I never worked in a sawmill, just hauled logs in either to sell or for lumber for my buildings. (Or both.) I was cutting over 400 acres of second/third growth. Wore out or ruined 4 McCollough's when they were the saw to own. Now, they're crap. This sawmill, ca 1966, that I hauled to was a 4 ft (?) circular saw run by a 4 cyl International stationary. Also, worth noting, it hadn't changed much since the '50s, when son took over from father. One day I'm going to model it for my RR.

I've never seen a bandsaw mill, I understand they're popular out west or in the tall timber. (My g.father was a topper in the 30s in Washington state.)

When you're working with machines that are moving seriously fast in feet/min (I forget the correct terminology--ah, surface ft/min) when something goes 'bang', a good plan is to either hit the deck or go away until everything's quiet. Not crowd around to see who got his.
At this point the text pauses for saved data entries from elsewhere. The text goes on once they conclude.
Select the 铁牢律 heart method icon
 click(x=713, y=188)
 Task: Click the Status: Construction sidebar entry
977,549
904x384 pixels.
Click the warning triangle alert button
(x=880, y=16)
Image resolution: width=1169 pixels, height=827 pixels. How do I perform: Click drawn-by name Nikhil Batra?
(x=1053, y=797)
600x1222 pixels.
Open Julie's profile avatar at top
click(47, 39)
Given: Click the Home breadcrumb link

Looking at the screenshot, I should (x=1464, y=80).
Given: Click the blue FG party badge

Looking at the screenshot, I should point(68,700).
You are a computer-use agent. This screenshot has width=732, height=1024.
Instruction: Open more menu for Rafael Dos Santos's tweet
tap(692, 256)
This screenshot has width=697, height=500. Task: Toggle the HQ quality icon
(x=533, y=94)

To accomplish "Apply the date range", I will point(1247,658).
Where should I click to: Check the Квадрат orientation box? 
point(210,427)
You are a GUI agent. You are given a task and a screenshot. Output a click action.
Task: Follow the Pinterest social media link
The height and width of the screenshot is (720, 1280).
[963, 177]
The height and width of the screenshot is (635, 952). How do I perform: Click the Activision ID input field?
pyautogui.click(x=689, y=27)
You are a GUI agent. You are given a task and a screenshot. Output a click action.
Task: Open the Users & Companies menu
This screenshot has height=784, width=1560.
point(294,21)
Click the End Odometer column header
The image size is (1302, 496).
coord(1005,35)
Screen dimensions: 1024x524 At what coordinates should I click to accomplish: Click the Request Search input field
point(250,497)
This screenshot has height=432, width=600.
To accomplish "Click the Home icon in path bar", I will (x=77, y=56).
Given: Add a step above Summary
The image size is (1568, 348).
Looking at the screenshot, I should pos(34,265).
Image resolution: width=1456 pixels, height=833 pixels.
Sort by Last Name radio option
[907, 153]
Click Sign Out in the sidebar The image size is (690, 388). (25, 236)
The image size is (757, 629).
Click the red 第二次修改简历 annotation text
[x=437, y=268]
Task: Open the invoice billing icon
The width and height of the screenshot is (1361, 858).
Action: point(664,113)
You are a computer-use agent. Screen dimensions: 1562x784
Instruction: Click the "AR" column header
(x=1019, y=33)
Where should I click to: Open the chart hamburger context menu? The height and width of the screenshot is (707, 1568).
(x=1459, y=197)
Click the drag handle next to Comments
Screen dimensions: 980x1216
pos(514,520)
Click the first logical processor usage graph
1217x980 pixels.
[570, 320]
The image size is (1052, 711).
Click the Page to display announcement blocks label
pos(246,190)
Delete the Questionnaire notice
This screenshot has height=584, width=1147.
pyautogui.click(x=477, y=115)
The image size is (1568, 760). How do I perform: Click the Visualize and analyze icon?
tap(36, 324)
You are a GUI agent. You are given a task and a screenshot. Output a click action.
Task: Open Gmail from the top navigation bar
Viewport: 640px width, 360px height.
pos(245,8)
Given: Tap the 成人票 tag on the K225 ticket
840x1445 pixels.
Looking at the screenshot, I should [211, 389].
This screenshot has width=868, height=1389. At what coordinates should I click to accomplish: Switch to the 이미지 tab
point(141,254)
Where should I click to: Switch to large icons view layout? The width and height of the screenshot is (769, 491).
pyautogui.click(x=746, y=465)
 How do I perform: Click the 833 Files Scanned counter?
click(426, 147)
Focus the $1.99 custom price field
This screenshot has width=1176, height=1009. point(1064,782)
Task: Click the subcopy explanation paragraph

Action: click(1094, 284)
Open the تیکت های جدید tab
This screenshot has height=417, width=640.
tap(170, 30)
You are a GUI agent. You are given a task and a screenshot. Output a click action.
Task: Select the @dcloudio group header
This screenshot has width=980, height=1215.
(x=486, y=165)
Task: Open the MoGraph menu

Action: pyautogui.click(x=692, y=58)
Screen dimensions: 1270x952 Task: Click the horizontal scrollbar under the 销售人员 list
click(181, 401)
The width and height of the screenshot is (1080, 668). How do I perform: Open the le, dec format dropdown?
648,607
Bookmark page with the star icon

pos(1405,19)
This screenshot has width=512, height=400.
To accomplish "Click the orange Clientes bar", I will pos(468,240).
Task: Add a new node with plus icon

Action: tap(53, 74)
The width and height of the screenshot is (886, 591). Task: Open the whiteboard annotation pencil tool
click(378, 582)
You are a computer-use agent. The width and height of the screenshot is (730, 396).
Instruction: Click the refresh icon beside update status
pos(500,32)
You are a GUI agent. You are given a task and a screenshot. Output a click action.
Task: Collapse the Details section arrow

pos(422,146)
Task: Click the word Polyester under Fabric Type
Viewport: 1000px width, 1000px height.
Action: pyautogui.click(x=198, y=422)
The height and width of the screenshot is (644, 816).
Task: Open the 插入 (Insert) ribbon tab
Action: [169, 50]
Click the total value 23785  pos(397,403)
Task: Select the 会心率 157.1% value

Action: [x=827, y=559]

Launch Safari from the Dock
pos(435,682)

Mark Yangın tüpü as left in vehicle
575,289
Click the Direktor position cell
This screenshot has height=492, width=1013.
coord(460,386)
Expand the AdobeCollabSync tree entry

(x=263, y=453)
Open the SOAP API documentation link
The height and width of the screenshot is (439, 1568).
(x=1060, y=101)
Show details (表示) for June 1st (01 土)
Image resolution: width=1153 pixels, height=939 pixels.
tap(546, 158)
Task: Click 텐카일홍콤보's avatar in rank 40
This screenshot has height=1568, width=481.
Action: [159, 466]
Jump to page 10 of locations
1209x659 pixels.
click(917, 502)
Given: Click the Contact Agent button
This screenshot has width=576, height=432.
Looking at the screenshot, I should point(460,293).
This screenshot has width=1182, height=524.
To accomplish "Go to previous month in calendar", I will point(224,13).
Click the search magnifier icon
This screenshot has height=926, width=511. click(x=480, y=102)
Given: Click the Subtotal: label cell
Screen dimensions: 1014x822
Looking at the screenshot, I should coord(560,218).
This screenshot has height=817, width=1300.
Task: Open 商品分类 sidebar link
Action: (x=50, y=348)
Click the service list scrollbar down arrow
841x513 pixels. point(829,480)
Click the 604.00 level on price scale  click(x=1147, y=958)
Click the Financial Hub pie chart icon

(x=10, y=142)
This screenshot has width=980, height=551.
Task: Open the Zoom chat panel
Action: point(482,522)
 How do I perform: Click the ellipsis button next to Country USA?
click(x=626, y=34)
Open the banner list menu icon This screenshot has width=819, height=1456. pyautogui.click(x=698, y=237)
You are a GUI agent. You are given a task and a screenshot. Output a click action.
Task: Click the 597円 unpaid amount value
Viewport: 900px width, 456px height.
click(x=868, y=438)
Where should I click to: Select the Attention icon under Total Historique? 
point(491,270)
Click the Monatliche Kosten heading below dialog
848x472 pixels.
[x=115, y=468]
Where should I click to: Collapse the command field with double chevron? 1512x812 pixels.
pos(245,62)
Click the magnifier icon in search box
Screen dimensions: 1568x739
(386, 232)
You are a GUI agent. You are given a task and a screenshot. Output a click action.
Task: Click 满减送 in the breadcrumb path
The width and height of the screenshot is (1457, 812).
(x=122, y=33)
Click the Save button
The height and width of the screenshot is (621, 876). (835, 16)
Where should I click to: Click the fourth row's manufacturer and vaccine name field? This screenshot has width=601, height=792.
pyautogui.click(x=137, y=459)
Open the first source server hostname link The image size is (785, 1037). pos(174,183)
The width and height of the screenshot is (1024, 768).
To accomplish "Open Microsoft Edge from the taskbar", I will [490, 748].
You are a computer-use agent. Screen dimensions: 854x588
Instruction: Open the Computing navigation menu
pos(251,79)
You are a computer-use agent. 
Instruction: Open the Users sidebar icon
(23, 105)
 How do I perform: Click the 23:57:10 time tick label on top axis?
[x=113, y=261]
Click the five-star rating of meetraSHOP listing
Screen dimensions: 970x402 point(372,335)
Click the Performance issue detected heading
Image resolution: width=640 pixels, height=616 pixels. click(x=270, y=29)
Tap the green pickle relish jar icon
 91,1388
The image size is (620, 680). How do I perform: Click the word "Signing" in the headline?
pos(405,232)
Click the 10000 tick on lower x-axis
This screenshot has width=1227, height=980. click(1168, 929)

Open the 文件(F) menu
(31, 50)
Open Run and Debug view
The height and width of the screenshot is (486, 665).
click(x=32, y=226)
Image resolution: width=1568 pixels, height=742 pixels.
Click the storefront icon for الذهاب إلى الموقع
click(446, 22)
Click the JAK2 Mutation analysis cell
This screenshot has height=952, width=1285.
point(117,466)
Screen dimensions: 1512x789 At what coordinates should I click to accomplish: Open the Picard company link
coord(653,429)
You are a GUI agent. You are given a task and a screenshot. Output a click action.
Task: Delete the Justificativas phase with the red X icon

But guys who work in sawmills don't have a lot of imagination, sometimes. (I'm cursed with overmuch, which is prob'ly why I've got all my body parts.) Nerves ain't much, tho.









Appreciated your post, info like that tends to accumulate. And the cant guy, gotta feel for him, y'know?

Les


----------



## SE18 (Feb 21, 2008)

Les, 

That was great advice about the twang sound of the guitar. Sure enough, you get different pitches as you tighten. Advice not found in owner's manuals. 

I'm on my way to becoming an expert sawyer. 

And great stories, all.


----------



## Torby (Jan 2, 2008)

The question, of course, is which octive should you tune it to?


----------



## Duncan (Jan 2, 2008)

Posted By Torby on 03/12/2009 7:20 AM
The question, of course, is which octive should you tune it to?


"B Sharp", of course...


----------



## SE18 (Feb 21, 2008)

Twanging a loose blade has an off note or off pitch. Just a little bit of tightening and the pitch or frequency goes up and it just sounds right to my tin ear.


----------



## Les (Feb 11, 2008)

Posted By Duncan on 03/12/2009 8:29 AM
Posted By Torby on 03/12/2009 7:20 AM
The question, of course, is which octive should you tune it to?


"B Sharp", of course...
















Duncan,

That was _painful, _man. Painful. But funny.

Les


----------



## Duncan (Jan 2, 2008)

Les, 
We aims to please, no matter HOW much it hurts...


----------